**WHAT TO DO**
Reproduce the lines from the line with "This screenshot has height=1456, width=2576." to the line with "(1799, 724).", exactly as they appear, both end lines included.

◆ ◆ ◆ ◆

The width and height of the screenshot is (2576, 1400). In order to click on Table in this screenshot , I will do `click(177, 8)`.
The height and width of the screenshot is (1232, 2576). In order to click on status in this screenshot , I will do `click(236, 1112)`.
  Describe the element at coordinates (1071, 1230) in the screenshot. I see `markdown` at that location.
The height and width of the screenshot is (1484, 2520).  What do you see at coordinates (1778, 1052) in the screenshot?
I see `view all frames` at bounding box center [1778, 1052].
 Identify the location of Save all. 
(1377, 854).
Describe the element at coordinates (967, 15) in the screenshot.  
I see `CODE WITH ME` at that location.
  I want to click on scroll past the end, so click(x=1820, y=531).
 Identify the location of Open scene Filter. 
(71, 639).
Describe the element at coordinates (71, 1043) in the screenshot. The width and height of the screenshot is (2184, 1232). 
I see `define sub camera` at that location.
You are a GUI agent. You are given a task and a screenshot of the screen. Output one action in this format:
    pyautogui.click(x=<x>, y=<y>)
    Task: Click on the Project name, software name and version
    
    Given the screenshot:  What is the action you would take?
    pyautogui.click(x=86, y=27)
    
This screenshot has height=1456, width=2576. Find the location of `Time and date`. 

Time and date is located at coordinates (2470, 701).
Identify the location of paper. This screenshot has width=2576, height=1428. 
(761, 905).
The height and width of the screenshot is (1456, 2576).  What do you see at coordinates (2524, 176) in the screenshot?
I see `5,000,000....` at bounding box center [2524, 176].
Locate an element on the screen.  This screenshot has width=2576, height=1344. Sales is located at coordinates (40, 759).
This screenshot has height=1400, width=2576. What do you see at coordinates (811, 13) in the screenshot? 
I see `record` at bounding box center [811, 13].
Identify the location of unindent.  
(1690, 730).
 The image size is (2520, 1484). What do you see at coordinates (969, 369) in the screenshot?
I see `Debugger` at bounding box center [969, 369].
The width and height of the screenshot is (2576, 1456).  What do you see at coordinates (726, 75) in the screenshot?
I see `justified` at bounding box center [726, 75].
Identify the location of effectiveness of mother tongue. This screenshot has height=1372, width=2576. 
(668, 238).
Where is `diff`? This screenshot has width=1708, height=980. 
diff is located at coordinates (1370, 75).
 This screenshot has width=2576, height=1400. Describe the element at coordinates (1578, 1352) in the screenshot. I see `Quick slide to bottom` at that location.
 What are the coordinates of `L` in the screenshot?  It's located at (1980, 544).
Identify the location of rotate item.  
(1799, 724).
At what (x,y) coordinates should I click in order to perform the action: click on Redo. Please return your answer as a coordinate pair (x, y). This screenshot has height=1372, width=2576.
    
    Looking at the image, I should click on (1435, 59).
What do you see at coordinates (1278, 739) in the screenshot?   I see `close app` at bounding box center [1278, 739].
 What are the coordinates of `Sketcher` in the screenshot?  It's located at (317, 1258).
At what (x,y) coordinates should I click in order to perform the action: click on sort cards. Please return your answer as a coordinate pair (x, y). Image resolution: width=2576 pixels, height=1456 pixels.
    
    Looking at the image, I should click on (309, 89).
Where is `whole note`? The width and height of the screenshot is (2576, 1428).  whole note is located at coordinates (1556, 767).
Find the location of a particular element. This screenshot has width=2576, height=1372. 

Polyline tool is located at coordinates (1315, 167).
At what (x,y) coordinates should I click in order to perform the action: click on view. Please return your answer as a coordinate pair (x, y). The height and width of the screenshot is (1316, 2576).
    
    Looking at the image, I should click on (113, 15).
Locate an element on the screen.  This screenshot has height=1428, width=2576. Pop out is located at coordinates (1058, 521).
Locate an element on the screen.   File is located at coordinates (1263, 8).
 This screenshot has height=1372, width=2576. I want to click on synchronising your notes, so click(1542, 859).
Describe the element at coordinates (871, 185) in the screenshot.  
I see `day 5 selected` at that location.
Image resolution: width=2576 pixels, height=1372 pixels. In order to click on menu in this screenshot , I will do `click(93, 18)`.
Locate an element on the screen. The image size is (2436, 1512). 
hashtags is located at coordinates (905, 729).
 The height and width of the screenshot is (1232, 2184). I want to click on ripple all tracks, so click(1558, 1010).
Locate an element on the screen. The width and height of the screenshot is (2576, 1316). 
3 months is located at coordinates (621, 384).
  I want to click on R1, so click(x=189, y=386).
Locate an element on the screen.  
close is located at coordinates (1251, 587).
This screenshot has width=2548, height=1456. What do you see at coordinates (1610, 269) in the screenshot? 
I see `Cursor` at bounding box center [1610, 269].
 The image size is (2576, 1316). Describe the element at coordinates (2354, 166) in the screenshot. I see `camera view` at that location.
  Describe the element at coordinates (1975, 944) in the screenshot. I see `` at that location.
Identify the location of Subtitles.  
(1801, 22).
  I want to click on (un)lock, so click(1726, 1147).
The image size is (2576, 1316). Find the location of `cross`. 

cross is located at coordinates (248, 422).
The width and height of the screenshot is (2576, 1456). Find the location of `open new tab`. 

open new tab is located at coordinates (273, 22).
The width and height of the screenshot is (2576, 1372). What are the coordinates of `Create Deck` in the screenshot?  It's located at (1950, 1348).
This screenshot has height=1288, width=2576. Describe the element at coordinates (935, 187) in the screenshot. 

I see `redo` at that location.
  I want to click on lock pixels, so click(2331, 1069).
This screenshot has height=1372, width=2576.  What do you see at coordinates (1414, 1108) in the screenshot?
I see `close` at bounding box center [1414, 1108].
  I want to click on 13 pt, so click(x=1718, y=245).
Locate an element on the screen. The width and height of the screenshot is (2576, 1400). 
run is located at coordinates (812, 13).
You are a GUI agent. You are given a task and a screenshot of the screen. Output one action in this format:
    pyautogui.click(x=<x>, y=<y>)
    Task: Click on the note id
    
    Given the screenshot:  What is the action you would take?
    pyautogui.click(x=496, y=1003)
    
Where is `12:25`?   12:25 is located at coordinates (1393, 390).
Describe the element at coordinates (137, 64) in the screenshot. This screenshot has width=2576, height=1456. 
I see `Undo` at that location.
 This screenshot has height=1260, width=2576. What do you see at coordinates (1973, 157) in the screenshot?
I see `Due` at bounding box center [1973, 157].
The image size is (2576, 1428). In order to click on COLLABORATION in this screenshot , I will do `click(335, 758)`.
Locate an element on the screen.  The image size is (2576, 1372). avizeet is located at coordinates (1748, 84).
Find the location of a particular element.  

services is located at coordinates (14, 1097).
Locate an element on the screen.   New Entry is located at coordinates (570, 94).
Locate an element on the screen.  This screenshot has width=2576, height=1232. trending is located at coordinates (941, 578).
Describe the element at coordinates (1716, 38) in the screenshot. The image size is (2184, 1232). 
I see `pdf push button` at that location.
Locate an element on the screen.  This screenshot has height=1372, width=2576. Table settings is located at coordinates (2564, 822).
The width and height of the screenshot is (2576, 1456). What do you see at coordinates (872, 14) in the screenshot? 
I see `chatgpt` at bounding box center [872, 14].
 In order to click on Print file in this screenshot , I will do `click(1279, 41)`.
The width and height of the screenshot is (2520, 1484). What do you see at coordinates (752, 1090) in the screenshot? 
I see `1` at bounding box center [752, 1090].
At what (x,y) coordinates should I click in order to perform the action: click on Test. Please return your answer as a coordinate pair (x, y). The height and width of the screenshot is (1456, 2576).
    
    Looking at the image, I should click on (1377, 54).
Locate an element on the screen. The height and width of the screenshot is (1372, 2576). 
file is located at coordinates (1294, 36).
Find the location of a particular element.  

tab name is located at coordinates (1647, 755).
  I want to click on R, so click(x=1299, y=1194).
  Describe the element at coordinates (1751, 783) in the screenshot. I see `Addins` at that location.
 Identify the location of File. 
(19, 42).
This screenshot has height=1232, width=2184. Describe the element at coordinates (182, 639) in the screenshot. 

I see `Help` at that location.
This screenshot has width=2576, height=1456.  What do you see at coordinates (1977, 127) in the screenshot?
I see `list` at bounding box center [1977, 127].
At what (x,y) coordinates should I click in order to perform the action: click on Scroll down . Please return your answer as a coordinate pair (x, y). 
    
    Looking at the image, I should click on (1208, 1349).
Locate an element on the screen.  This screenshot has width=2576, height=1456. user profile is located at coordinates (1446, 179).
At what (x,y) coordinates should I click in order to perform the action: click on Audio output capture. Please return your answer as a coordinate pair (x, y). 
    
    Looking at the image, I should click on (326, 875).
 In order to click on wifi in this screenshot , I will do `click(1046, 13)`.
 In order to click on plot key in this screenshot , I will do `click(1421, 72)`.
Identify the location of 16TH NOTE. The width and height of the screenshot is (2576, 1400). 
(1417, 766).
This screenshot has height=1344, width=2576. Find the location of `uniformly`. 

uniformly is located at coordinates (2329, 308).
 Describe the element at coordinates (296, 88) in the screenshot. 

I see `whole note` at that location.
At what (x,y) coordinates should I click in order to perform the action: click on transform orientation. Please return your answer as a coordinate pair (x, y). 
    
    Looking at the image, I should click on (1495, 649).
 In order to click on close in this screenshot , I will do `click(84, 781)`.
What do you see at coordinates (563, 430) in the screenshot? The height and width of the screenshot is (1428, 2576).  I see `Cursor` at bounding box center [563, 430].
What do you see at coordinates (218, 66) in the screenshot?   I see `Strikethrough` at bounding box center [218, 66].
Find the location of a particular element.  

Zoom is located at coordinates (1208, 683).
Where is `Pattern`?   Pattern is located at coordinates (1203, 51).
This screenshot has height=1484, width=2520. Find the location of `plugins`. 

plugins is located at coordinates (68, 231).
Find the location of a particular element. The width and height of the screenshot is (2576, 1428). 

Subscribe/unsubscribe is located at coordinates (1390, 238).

◆ ◆ ◆ ◆

**REPLY TO THE EXERCISE**
This screenshot has height=1456, width=2576. Find the location of `Time and date`. 

Time and date is located at coordinates (2470, 701).
Identify the location of paper. This screenshot has width=2576, height=1428. 
(761, 905).
The height and width of the screenshot is (1456, 2576).  What do you see at coordinates (2524, 176) in the screenshot?
I see `5,000,000....` at bounding box center [2524, 176].
Locate an element on the screen.  This screenshot has width=2576, height=1344. Sales is located at coordinates (40, 759).
This screenshot has height=1400, width=2576. What do you see at coordinates (811, 13) in the screenshot? 
I see `record` at bounding box center [811, 13].
Identify the location of unindent.  
(1690, 730).
 The image size is (2520, 1484). What do you see at coordinates (969, 369) in the screenshot?
I see `Debugger` at bounding box center [969, 369].
The width and height of the screenshot is (2576, 1456).  What do you see at coordinates (726, 75) in the screenshot?
I see `justified` at bounding box center [726, 75].
Identify the location of effectiveness of mother tongue. This screenshot has height=1372, width=2576. 
(668, 238).
Where is `diff`? This screenshot has width=1708, height=980. 
diff is located at coordinates (1370, 75).
 This screenshot has width=2576, height=1400. Describe the element at coordinates (1578, 1352) in the screenshot. I see `Quick slide to bottom` at that location.
 What are the coordinates of `L` in the screenshot?  It's located at (1980, 544).
Identify the location of rotate item.  
(1799, 724).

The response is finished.